Document passage
We have questions about the above views.
Deng and Power Overconcentration
Most commentators note that China limited the president to two terms in 1982 because Deng Xiaoping wanted to prevent the overconcentration of power in individuals and shift the Chinese regime towards rule by “collective leadership.” Deng then established norms to check the rise of another Mao, allow for more decentralized politics, and create additional checks and balances to safeguard against personalistic rule. There is, however, a disconnect between Deng’s rhetoric and actions.
Deng is not a personalistic dictator in the mold of Mao. But then he didn’t need to be like Mao to wield paramount power until the 1990s. Deng never held the post of Party General Secretary or took the title of president, yet he designated four CCP leaders (Hu Yaobang, Zhao Ziyang, Jiang Zemin, Hu Jintao) and sacked two of them. The Party “collective leadership” agreed to Deng’s decision to order the troops to fire on students on Tiananmen Square in 1989, as well as to the dethroning and house arrest Zhao Ziyang. When Jiang Zemin and some Party elders were not in favor of market liberalization, an 88-year-old Deng, then only an ordinary Party cadre and chairman of the bridge association, embarked on his “southern tour” to force the Party leadership to continue with economic reform. Indeed, Deng showed that it is more beneficial to rule as a “retired emperor” (taishang huang), or power behind the throne, then seize the throne itself. Jiang absorbed this lesson well from Deng, and proceeded to hamstring Hu Jintao over his two terms in office by stacking Hu’s Politburo Standing Committee and the Central Military Commission (CMC) with Jiang faction members. The system of “collective leadership” can too lead to power overconcentration in a handful of individuals.
We are skeptical of the notion that Deng was serious about checking against “one-man rule” when he oversaw the introduction of presidential term limits. Since Mao’s time, the Party had always dominated the state in the Chinese regime’s parallel system of governance. Presidents before Jiang Zemin merely served as ceremonial heads of state, while real power lay in the hands of CCP General Secretaries or Party Chairman. The role of the president only became important from Jiang onwards, but then only as part of a triumvirate of titles (CCP General Secretary, CMC chairman, and president of the People’s Republic of China) that Party leaders hold due to the legacy of the Tiananmen crisis.
So if Deng really wanted to prevent the rise of a dictator or check a “retired emperor” from interfering with a more “democratic” leadership of the collective, shouldn’t he have imposed limits on the top Party and military leadership posts, and not only on the presidency? And why did the Party “collective leadership” heed the views of an octogenarian Party cadre with no formal office on economic reform? Is Deng Xiaoping and his role in introducing presidential limits the best example of the CCP safeguarding against the overconcentration of power in one man? In fact, has the CCP truly ever departed from the rule of dictators and pseudo-dictators?
Xi and a Return to Mao
Another common concern of commentators is the possibility of Xi Jinping returning China to the Mao era of strongman rule. Some argue that Xi is practically the new Mao, given the elevation of the Party in official rhetoric and the daily lives of the Chinese people, Xi being the “chairman of everything,” his status as Party “core” leader, and the writing of his “Xi Jinping Thought” into the Party charter and state constitution. Indeed, a popular view of Xi is that five years of power consolidation has made him “China’s most powerful leader in decades.”

The tasks
a: According to the passage on Chinese leadership, in what year did China limit the president to two terms?
b: Reproduce the passage on Chinese leadership from "So if Deng really" up to and including "dictators and pseudo-dictators?", word for word.
Use only the passage on Chinese leadership and no outside knowledge.

Data provided

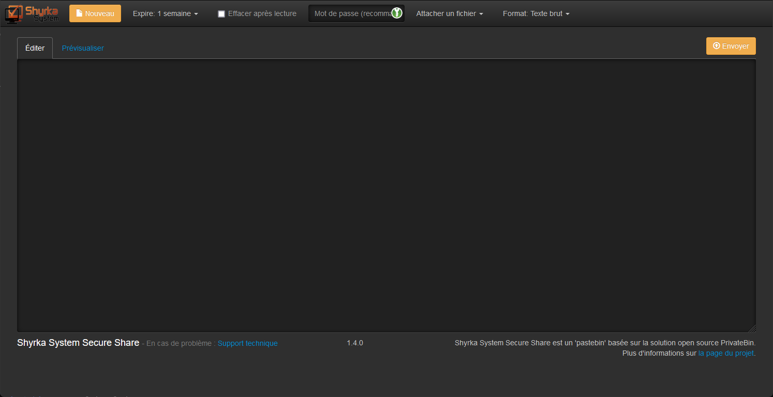Click the Shyrka System Secure Share footer title
This screenshot has height=397, width=773.
pos(78,343)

Solutions for each task
a: 1982

b:
So if Deng really wanted to prevent the rise of a dictator or check a “retired emperor” from interfering with a more “democratic” leadership of the collective, shouldn’t he have imposed limits on the top Party and military leadership posts, and not only on the presidency? And why did the Party “collective leadership” heed the views of an octogenarian Party cadre with no formal office on economic reform? Is Deng Xiaoping and his role in introducing presidential limits the best example of the CCP safeguarding against the overconcentration of power in one man? In fact, has the CCP truly ever departed from the rule of dictators and pseudo-dictators?